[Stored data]
--- START ---

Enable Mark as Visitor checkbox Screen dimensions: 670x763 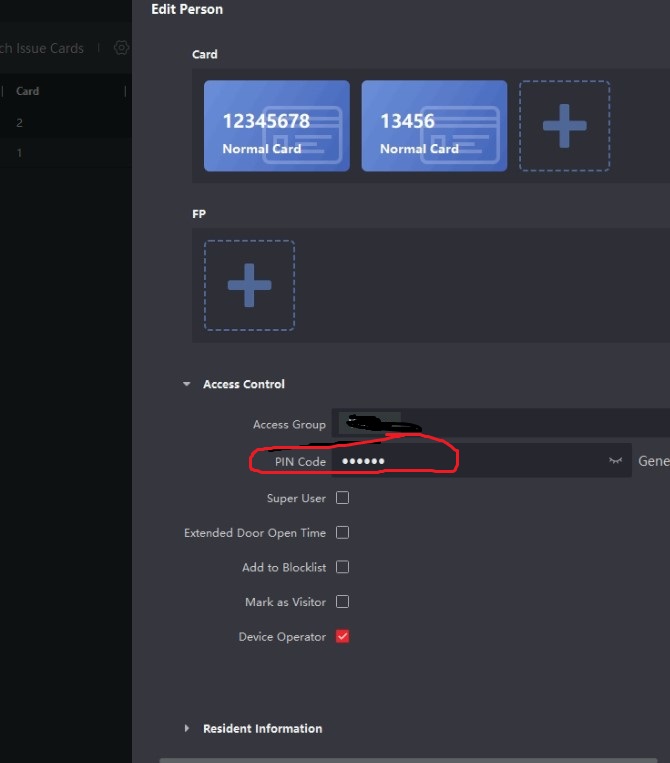pyautogui.click(x=342, y=602)
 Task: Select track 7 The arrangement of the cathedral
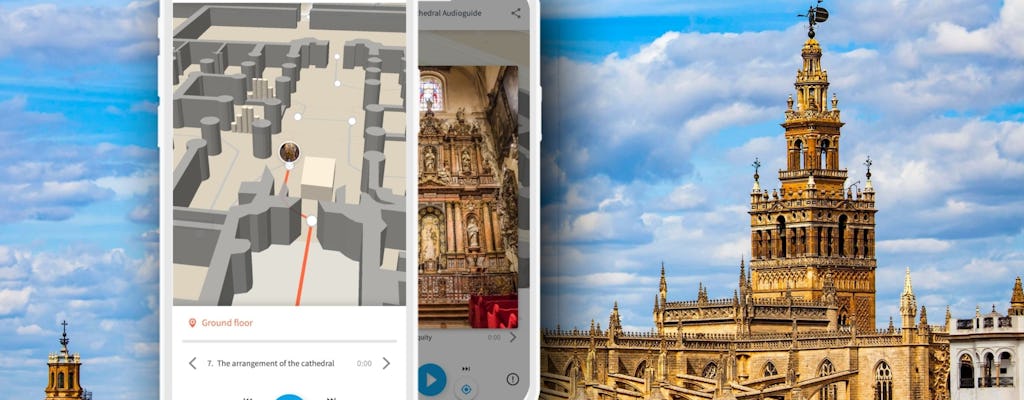[x=275, y=363]
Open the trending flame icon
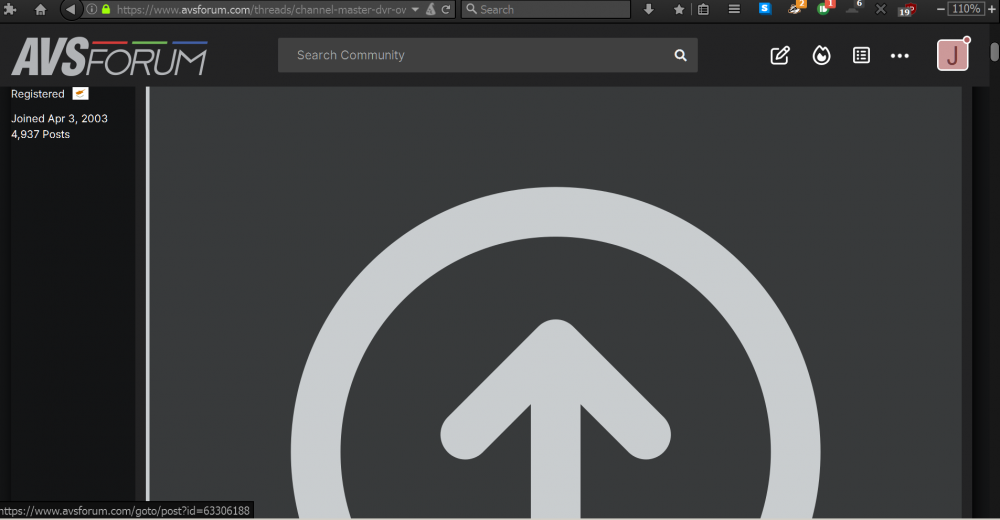1000x520 pixels. point(821,56)
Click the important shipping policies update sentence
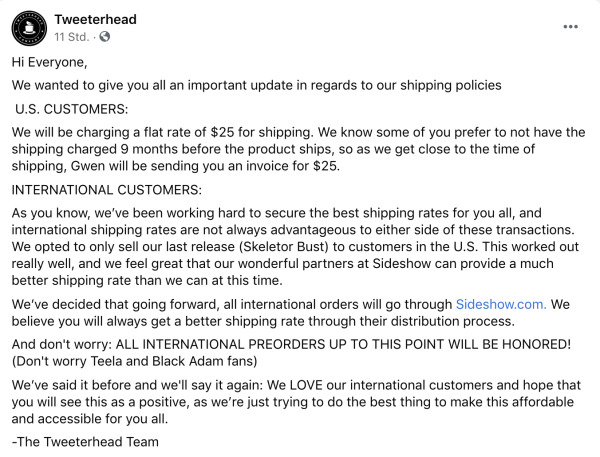 point(256,85)
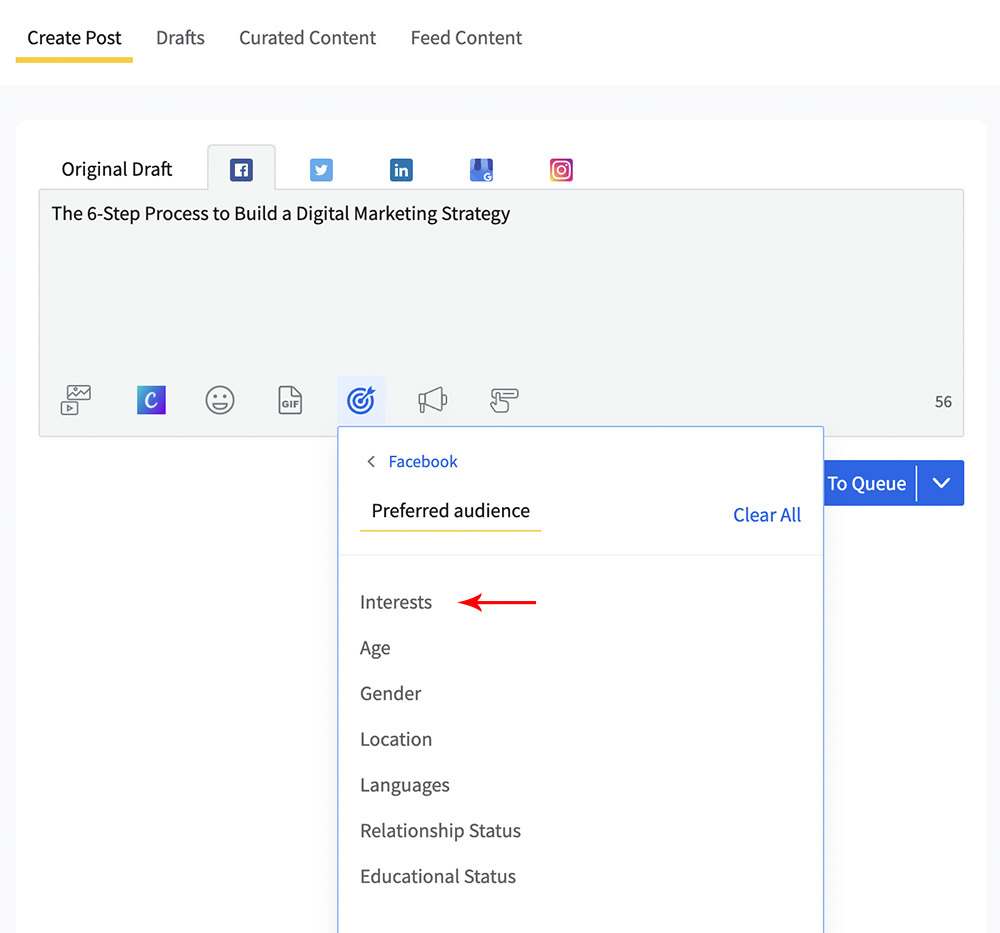1000x933 pixels.
Task: Select the LinkedIn post tab
Action: (401, 170)
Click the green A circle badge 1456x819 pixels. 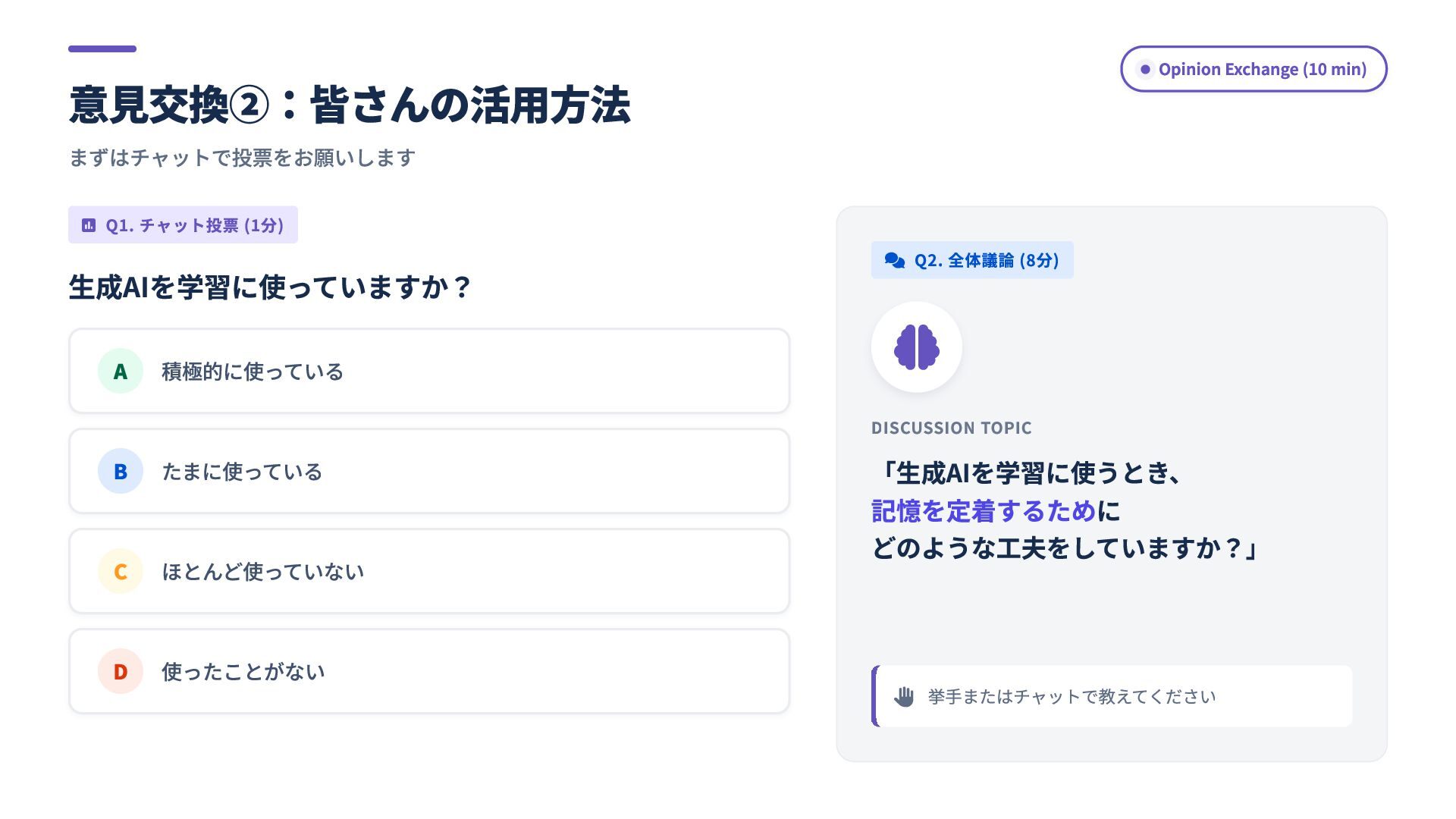[x=121, y=372]
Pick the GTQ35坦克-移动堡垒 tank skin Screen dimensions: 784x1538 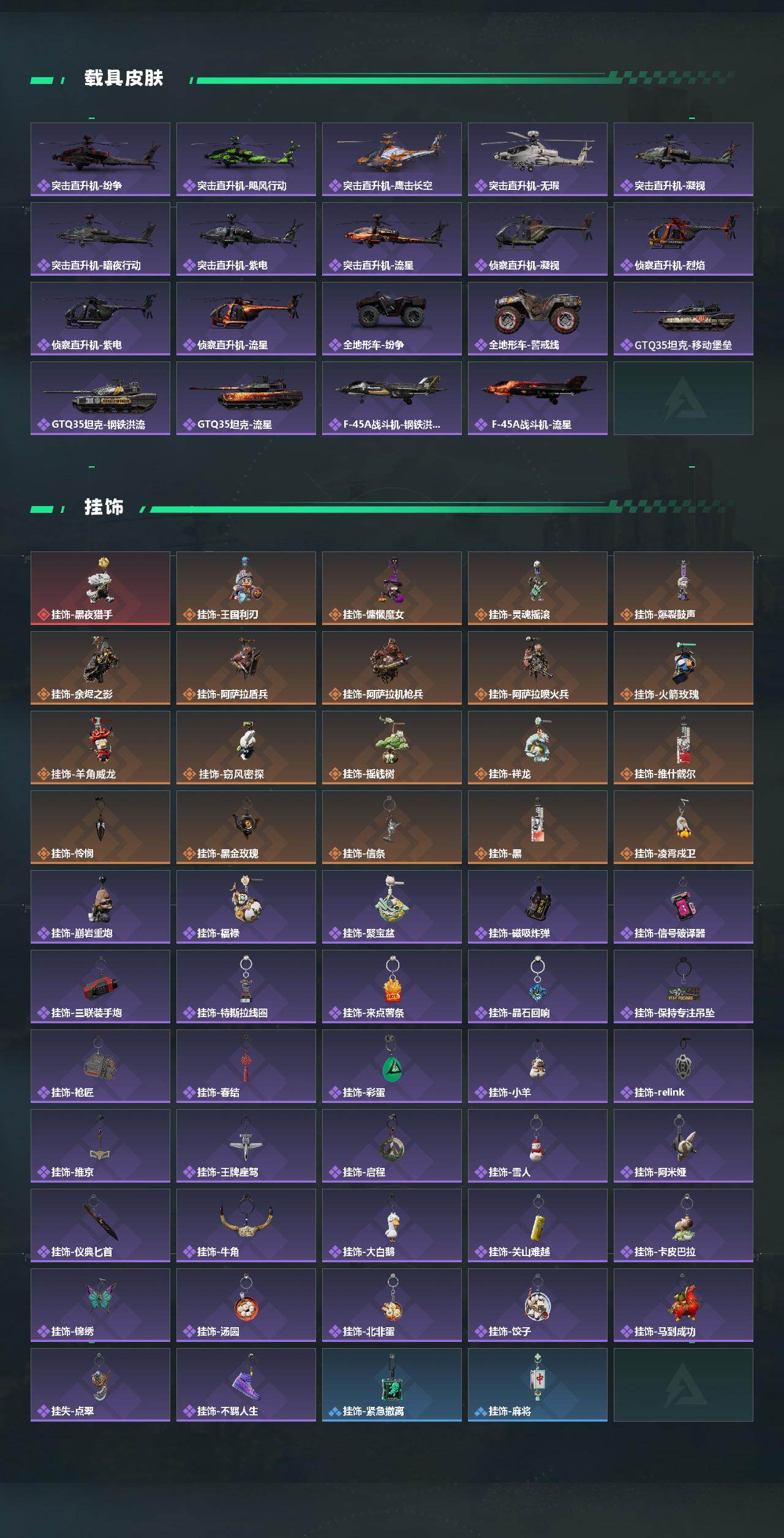tap(684, 319)
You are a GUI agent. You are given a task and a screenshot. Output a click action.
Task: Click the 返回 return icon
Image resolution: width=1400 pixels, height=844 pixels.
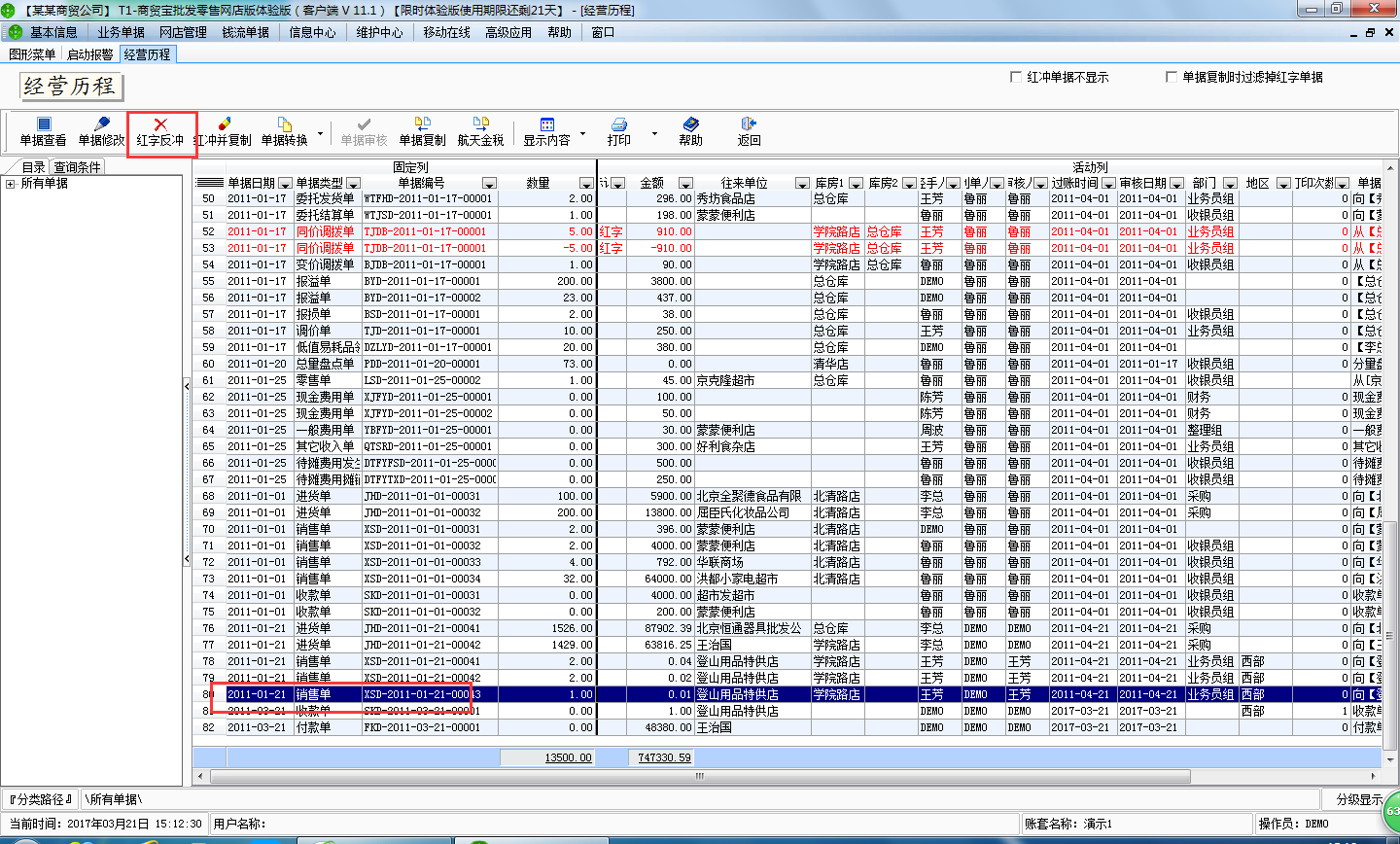click(748, 131)
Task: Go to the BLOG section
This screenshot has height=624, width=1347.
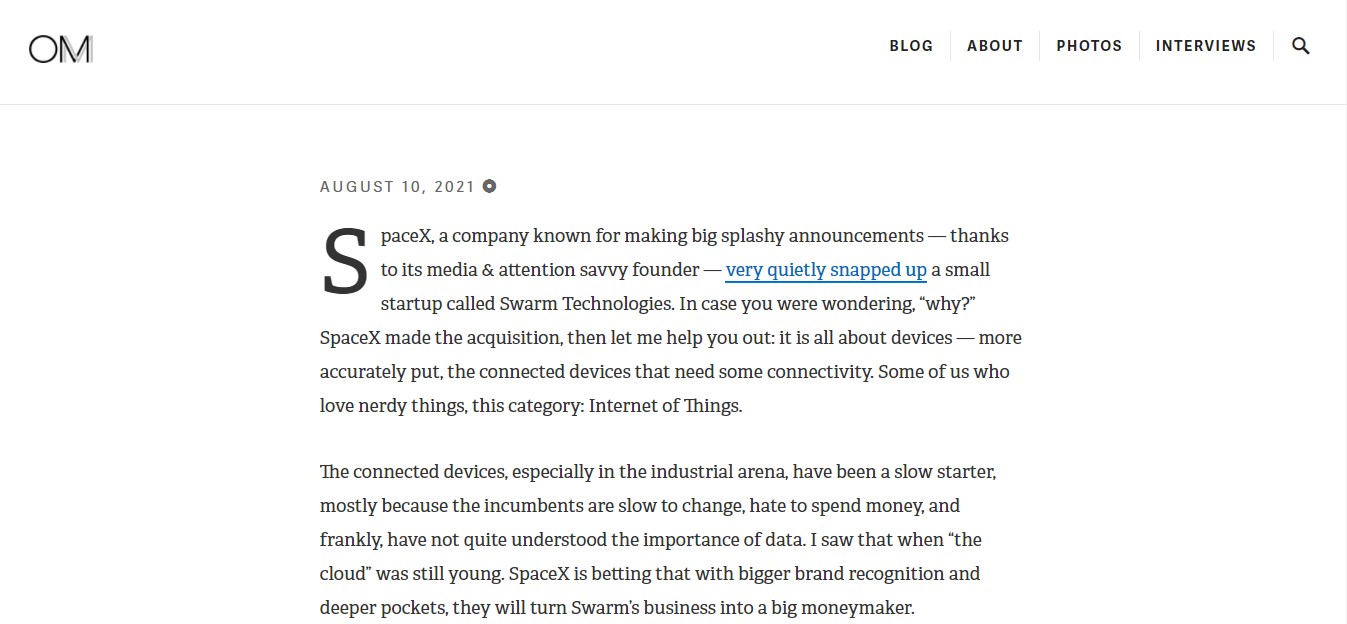Action: (911, 46)
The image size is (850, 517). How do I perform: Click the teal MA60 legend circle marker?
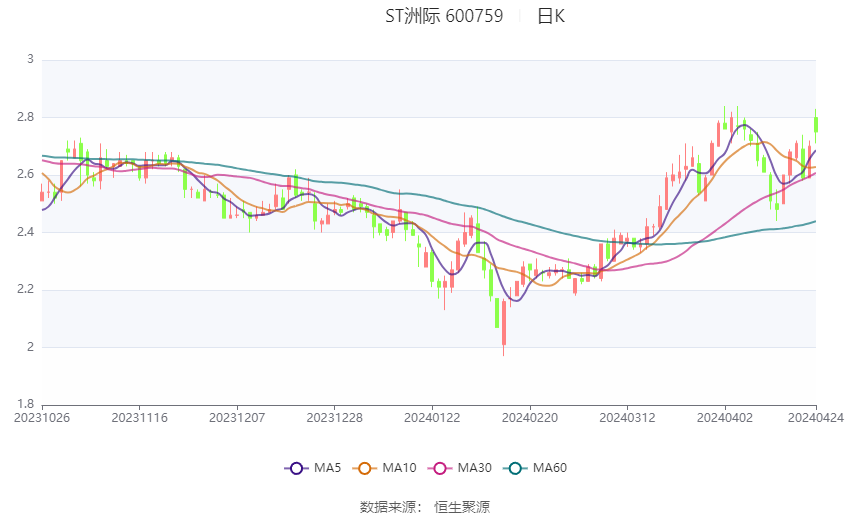515,468
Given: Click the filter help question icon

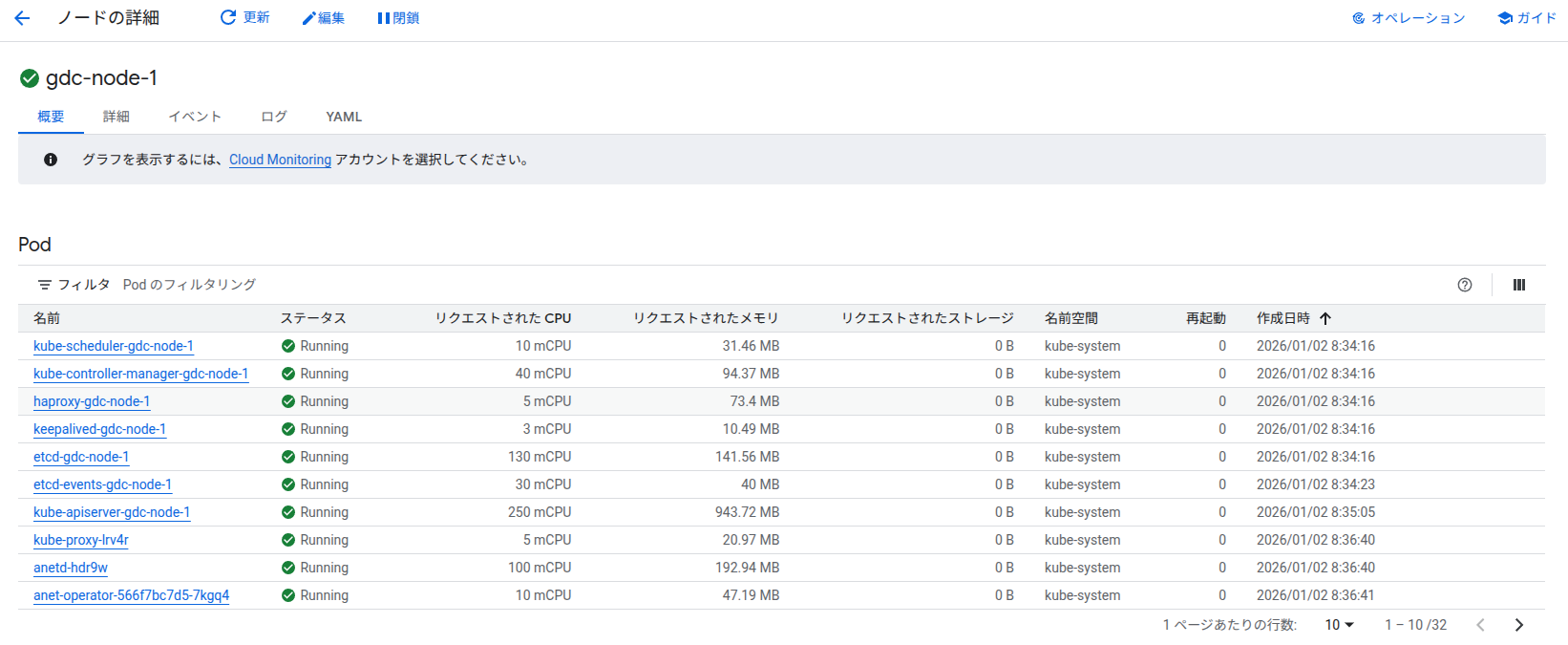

--- END ---

**TASK DETAILS:** Without the pictures, transcribe exactly the lines above from the one containing "The image size" through the last.

**OUTPUT OF THE TASK:**
The image size is (850, 517). How do I perform: Click the teal MA60 legend circle marker?
515,468
Given: Click the filter help question icon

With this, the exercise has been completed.